LOG ENTRY: SOL 61 How come Aquaman can control whales? They’re mammals! Makes no sense.”
“Maybe I’ll post a consumer review. “Brought product to surface of Mars. It stopped working. 0/10.”
“I started the day with some nothin’ tea. Nothin’ tea is easy to make. First, get some hot water, then add nothin’.”
“I guess you could call it a "failure", but I prefer the term "learning experience".”
“Actually, I was the very lowest ranked member of the crew. I would only be “in command” if I were the only remaining person.”
What do you know? I’m in command”
“Me: “This is obviously a clog. How about I take it apart and check the internal tubing?” NASA: (after five hours of deliberation) “No. You’ll fuck it up and die.” So I took it apart.”
“Also, please watch your language. Everything you type is being broadcast live all over the world. [12:15] WATNEY: Look! A pair of boobs! -> (.Y.)”
“They say once you grow crops somewhere, you have officially ‘colonised’ it.
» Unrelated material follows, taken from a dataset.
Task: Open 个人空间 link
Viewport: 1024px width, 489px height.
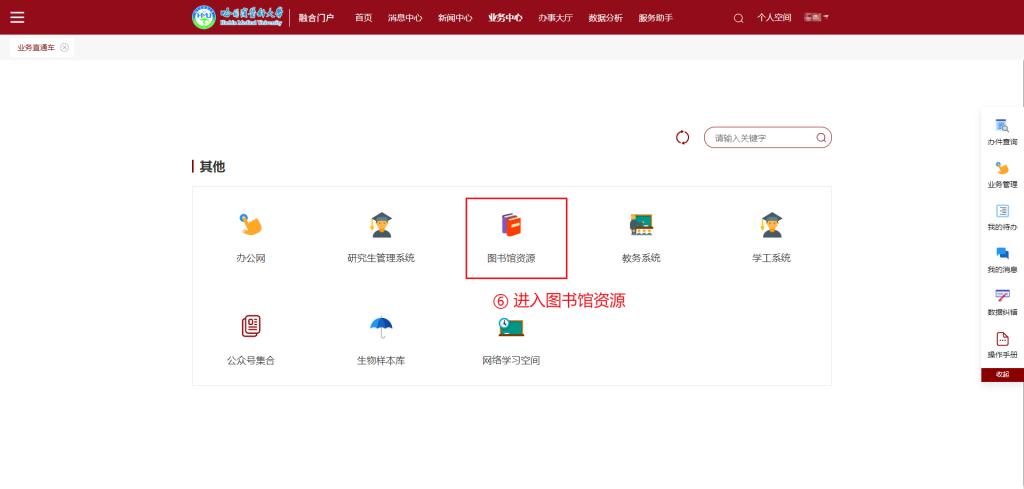Action: point(774,18)
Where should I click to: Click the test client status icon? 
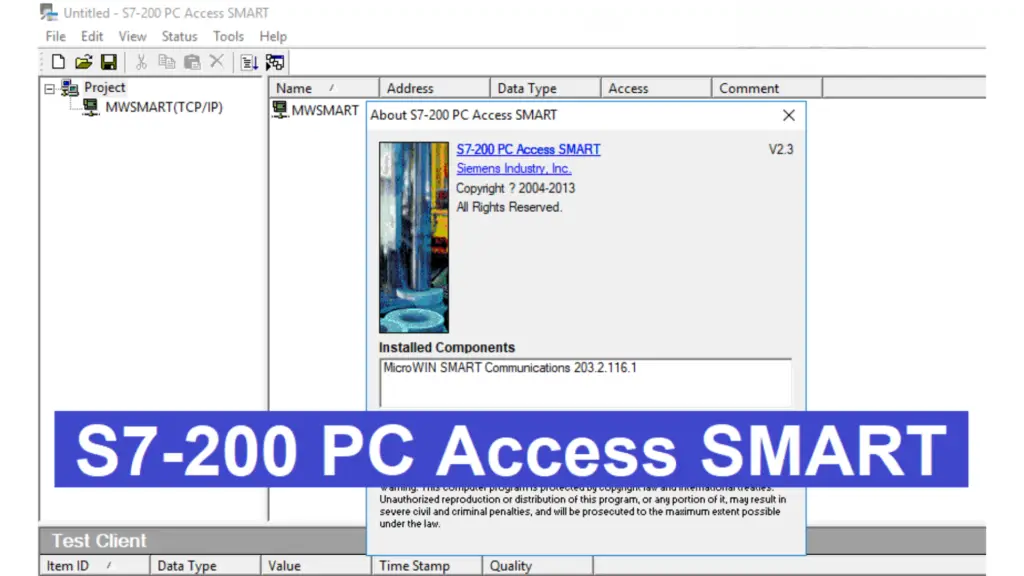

So technically, I colonised Mars.
In your face, Neil Armstrong!”
“My asshole is doing as much to keep me alive as my brain.”
“I admit it’s fatally dangerous,” Watney said. “But consider this: I’d get to fly around like Iron Man.” “We’ll keep working on ideas,” Lewis said. “Iron Man, Commander. Iron Man.”
“I tested the brackets by hitting them with rocks. This kind of sophistication is what we interplanetary scientists are known for.”
“I'm even going to electrolyze my urine. That'll make for a pleasant smell in the trailer.
If I survive this, I'll tell people I was pissing rocket fuel.”
“Oh,” Lewis said, “well if you won’t let us then— Wait…wait a minute.… I’m looking at my shoulder patch and it turns out I’m the commander. Sit tight. We’re coming to get you.” “Smart-ass.”
“I told NASA what I did. Our (paraphrased) conversation was: Me: “I took it apart, found the problem, and fixed it.” NASA: “Dick.”